The one week I did it I played chess all week with my two assigned patients and on the first day one of them told me the devil was standing over my shoulder telling her to murder me and on the last day the other patient asked me if I had any cats because he likes burning cats.

I let them win at chess.
 

 
I'll give you my M3 perspective until an actual attending comes in. It seemed to me they'd come in around 8-9 (we came in a bit before). I rotated in a Emergency Inpatient Psychiatry unit that was hooked up an ED in a city with some of the strongest EM programs and tons of trauma/crime per capita in the US. The security was pretty decent. The patients would basically be separated not by room but by curtain like many emergency departments/county hospitals. Some would be in chains and not all of them. The patients ranged from paranoid shizophrenics (one kept shouting "Awwwwwwwwk (bird noise) I am a paranoid SCHIZOPHRENIC" whereas others sat quietly and you'd come up and tal to them as if nothing was wrong.

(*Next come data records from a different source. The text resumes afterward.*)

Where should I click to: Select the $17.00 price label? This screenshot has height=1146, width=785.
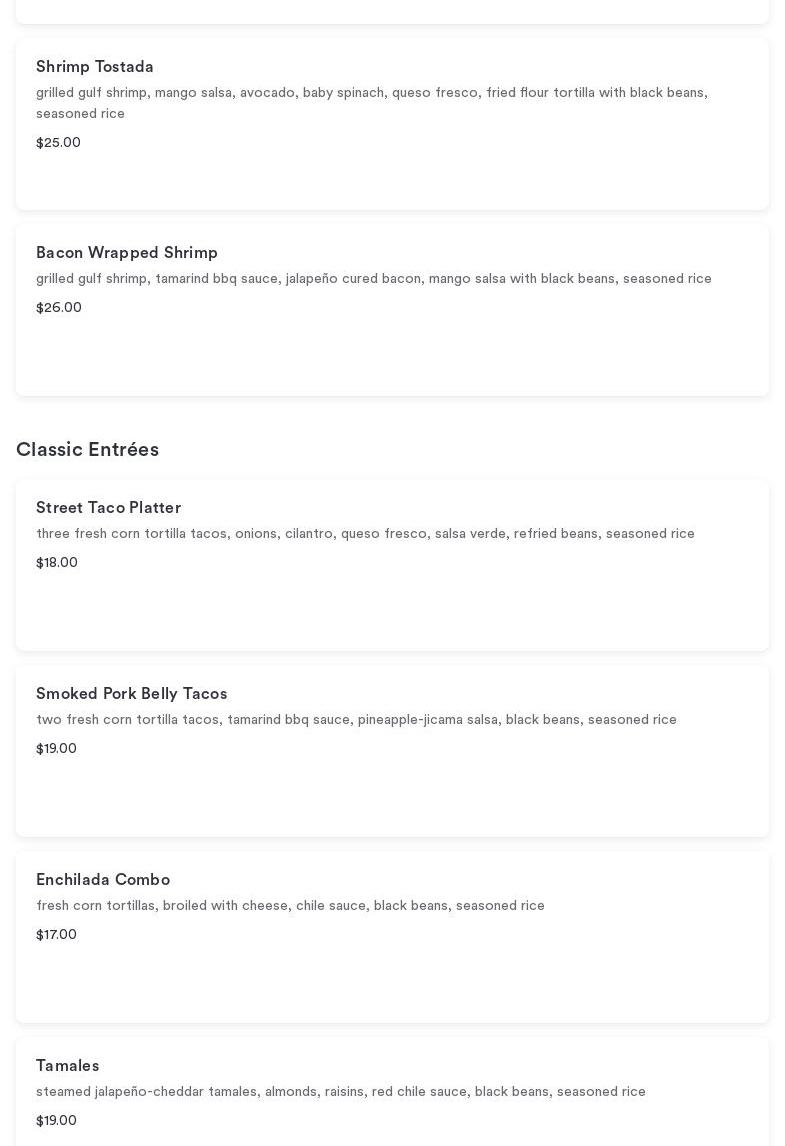pyautogui.click(x=56, y=935)
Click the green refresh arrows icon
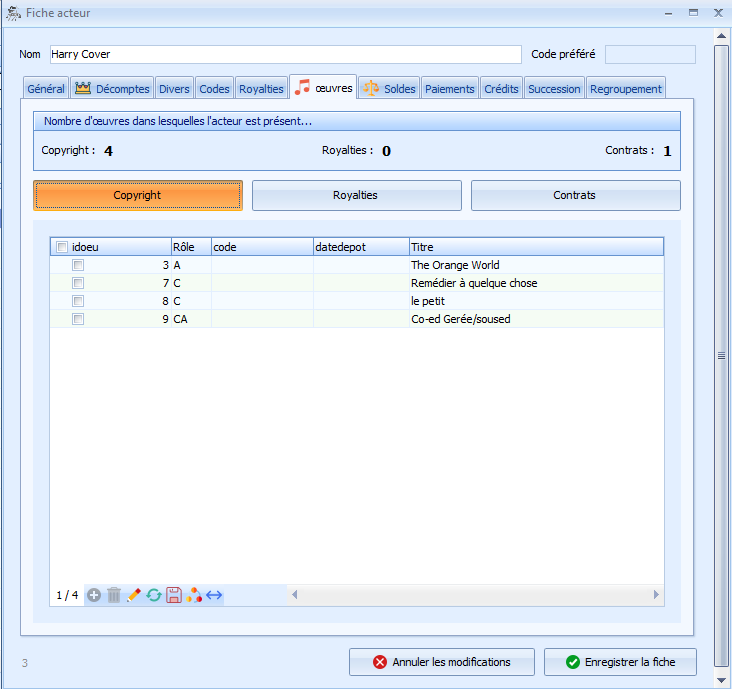The image size is (732, 689). coord(154,595)
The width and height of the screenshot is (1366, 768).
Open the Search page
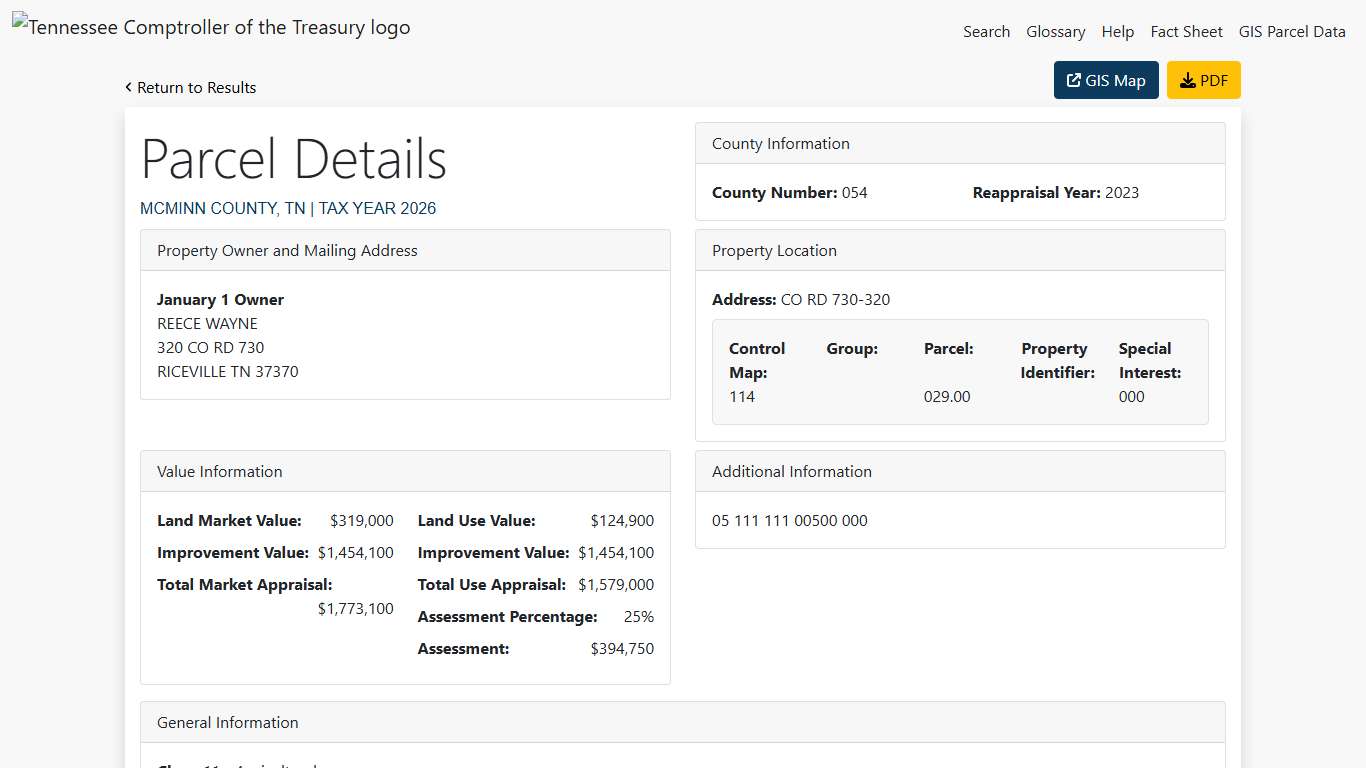click(987, 31)
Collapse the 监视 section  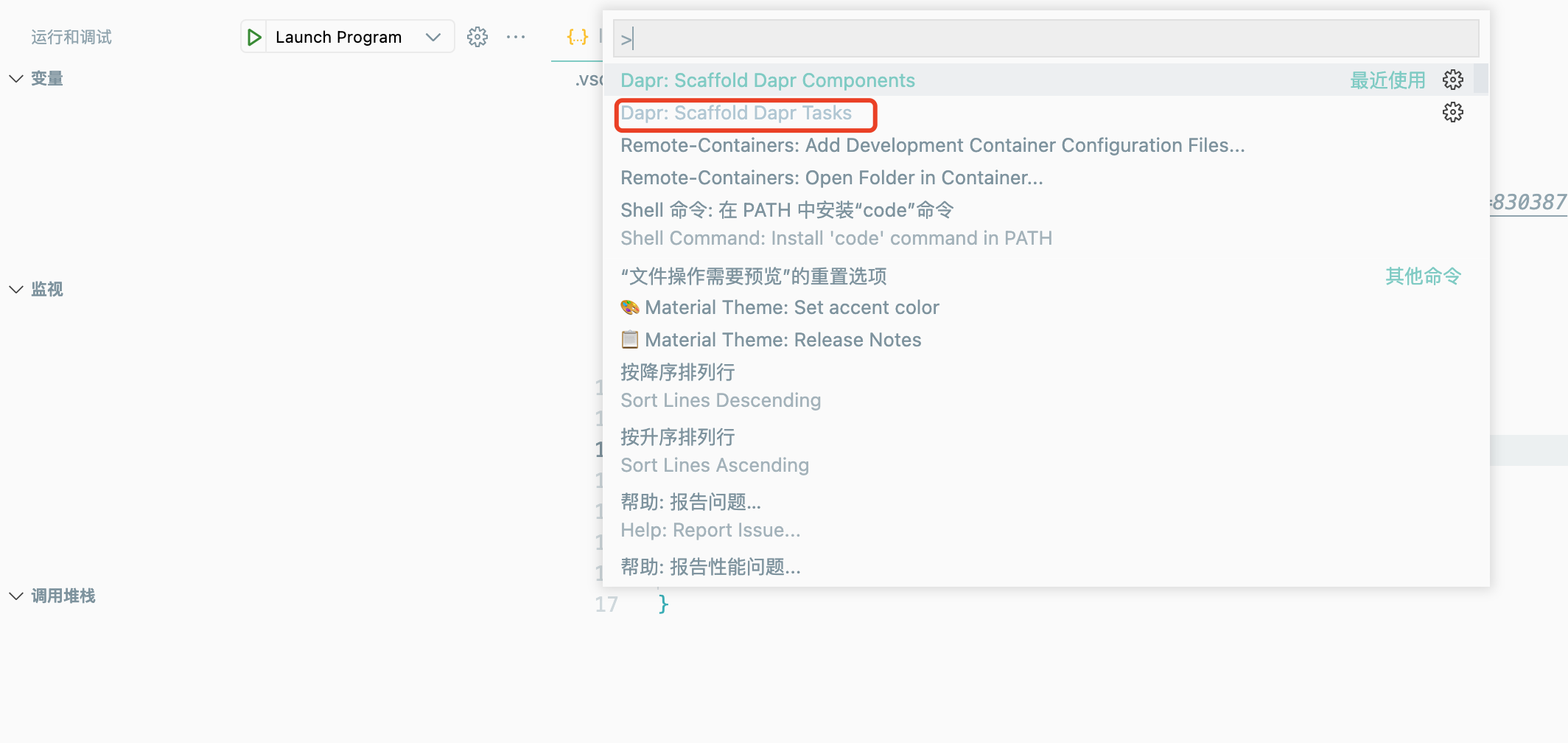coord(16,290)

Attendings would start rounding at around 9-10 and it would be a pretty open experience. As medical students, we got to hear a lot of interesting dialogue and the psychiatrist's usually took their time. There were some very ANGRY patients too. This one lady basically for no reason started hissing and spitting at my female colleague because she was "smiling" and told her that she was ugly and her glasses didn't help. There was a term called 52 where you'd have to chemically restrain/sedate rowdy patients.